I took a deep breath, rapidly counting to ten and biting back the tart reply hovering on the tip of my tongue. Slowly, the breath eased out. “So I did. The cabin is this way. See you later, Carmichael.” I walked over to the door and opened it so Carmichael could leave without struggling with his bags. Once he was safely through, I let the door swing shut and turned to my sister. “Ready to go?”
With a long-suffering sigh, Elizabeth picked up her daypack and frowned at me. “Aren’t you going to help me with my bags?”
“Thanks,” she said before strolling through the door with her daypack slung over her shoulder. She left her bulging backpack for me and didn’t think to hold the door open. A curse whispered past my lips, not loud enough for anyone else to hear but enough to make me feel better.

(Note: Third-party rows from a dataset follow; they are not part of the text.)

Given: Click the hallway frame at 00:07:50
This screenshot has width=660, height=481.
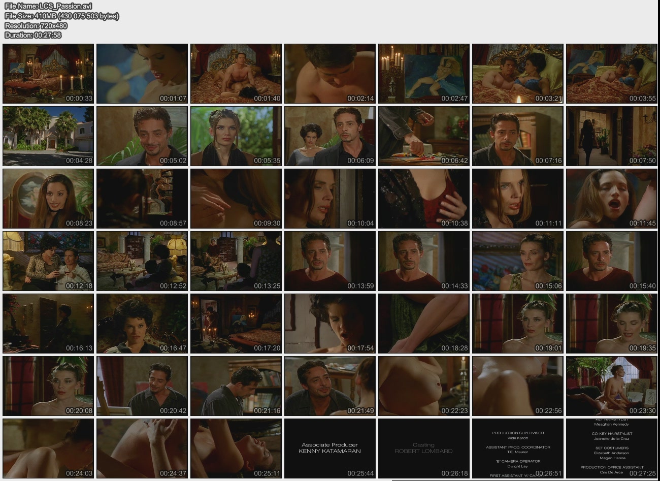Looking at the screenshot, I should pyautogui.click(x=611, y=136).
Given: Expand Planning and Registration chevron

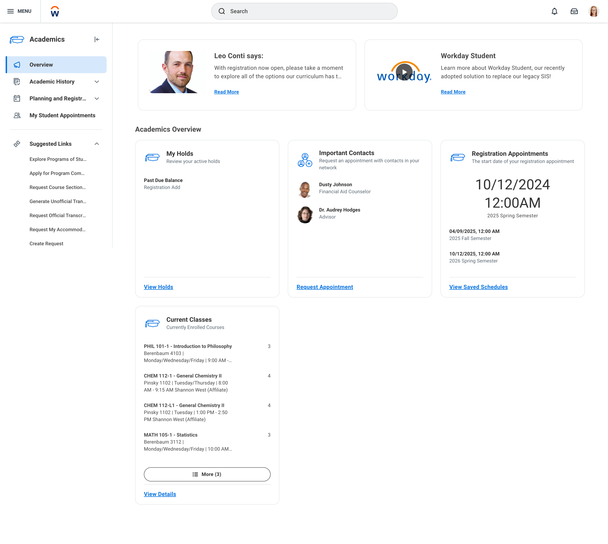Looking at the screenshot, I should (x=97, y=99).
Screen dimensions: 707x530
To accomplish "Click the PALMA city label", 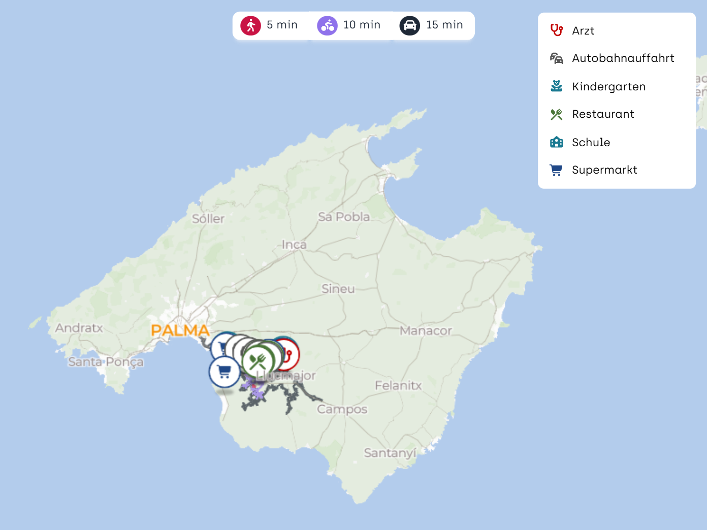I will (180, 330).
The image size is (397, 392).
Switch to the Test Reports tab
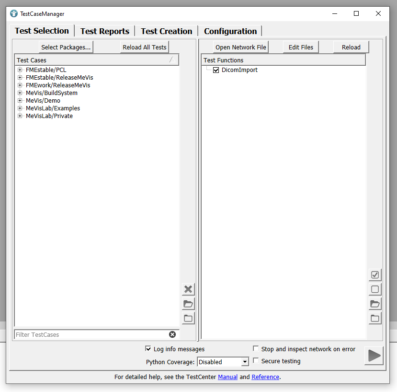click(104, 31)
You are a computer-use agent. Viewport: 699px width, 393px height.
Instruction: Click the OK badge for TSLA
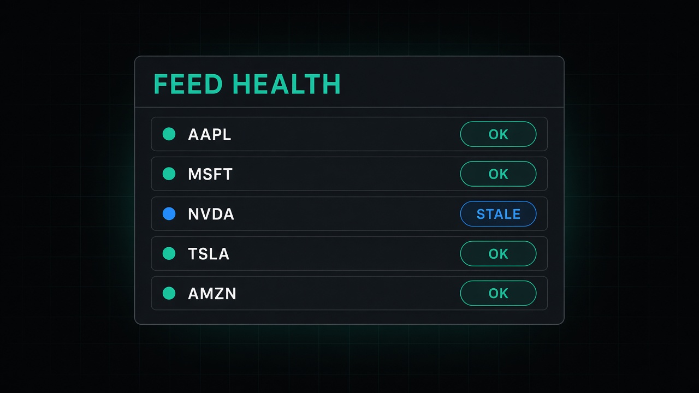click(x=498, y=253)
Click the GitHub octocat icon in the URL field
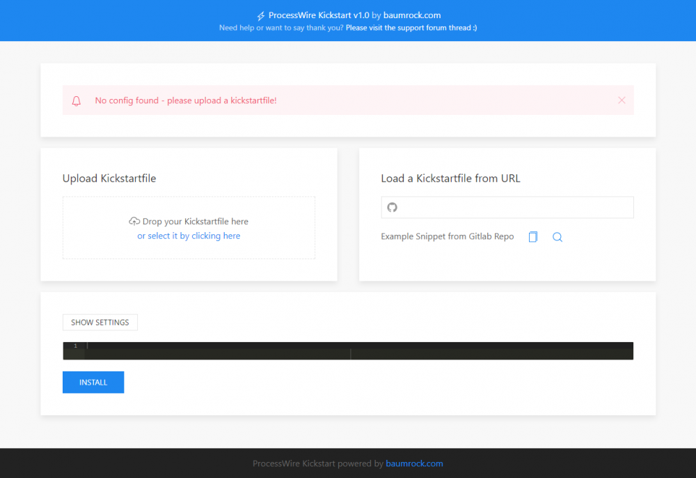The height and width of the screenshot is (478, 696). 392,207
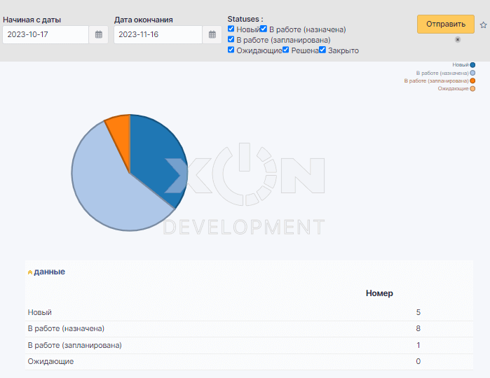Click the double chevron icon beside данные
Viewport: 490px width, 378px height.
point(29,272)
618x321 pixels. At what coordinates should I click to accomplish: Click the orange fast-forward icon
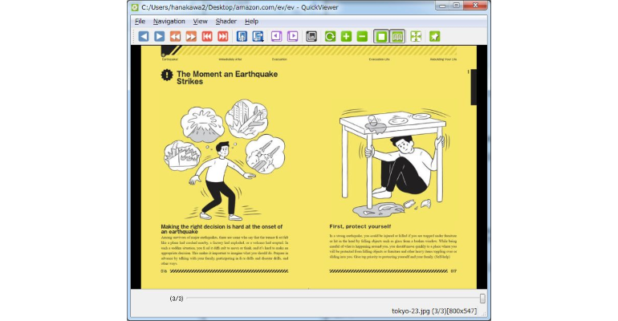[191, 37]
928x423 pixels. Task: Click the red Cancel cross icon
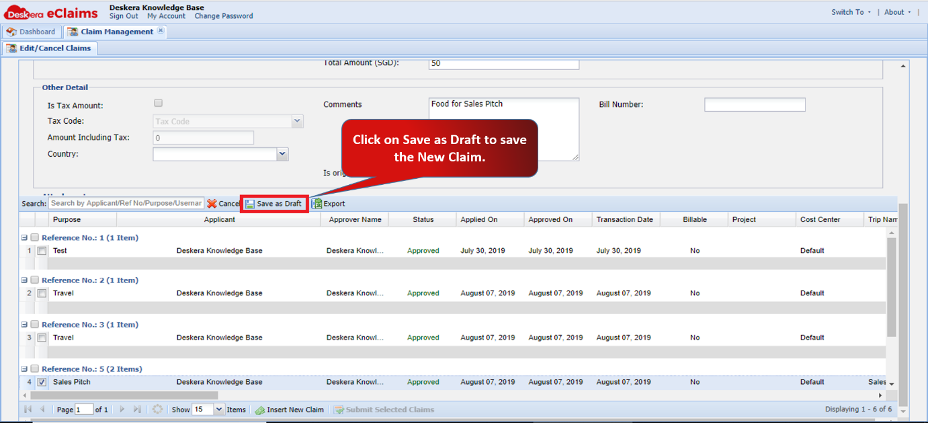(212, 204)
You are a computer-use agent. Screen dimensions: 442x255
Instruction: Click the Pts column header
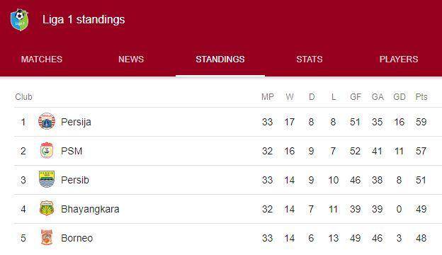tap(421, 97)
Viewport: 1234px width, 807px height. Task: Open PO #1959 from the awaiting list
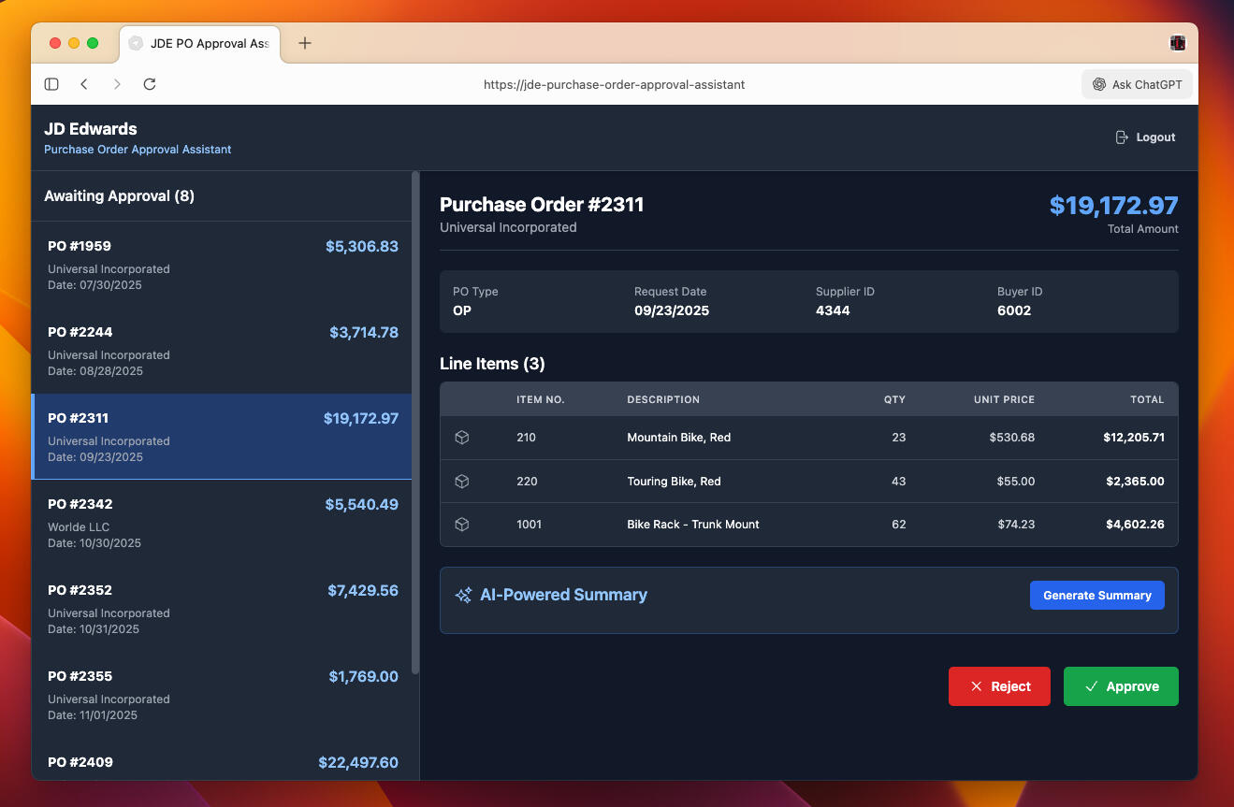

I picked up the pack, lurching unsteadily for a few steps until I reached the door. Turning my back to the door, I backed out while dragging the backpack after me. The door yanked open without warning, and I toppled off balance, the weight of the backpack sending me toward the ground. A squeak of surprise erupted, but before I hit the tiled floor, a pair of masculine hands seized my waist. My heart thudded in an erratic manner, only easing when I was sure my feet were on firm ground. I dragged in a huge breath and caught a hint of sandalwood and patchouli. Hmmm, I wasn’t sure who my rescuer was but he smelled wonderful. I let the pack drop to the floor and turned to thank my savior.
Shock kicked me square in the gut and my smile died. “Sebastian,” I croaked. “What the hell are you doing here?”
We were late, which pissed me off, but once again I cut my sister some slack and kept my thoughts to myself. Darkness had fallen and the outside lighting had switched on in the hotel gardens. When we rounded the corner, the rest of the group was waiting for us outside the hotel reception. The girls clustered around the two new male arrivals. It didn’t look as if they were worried too much about us being late.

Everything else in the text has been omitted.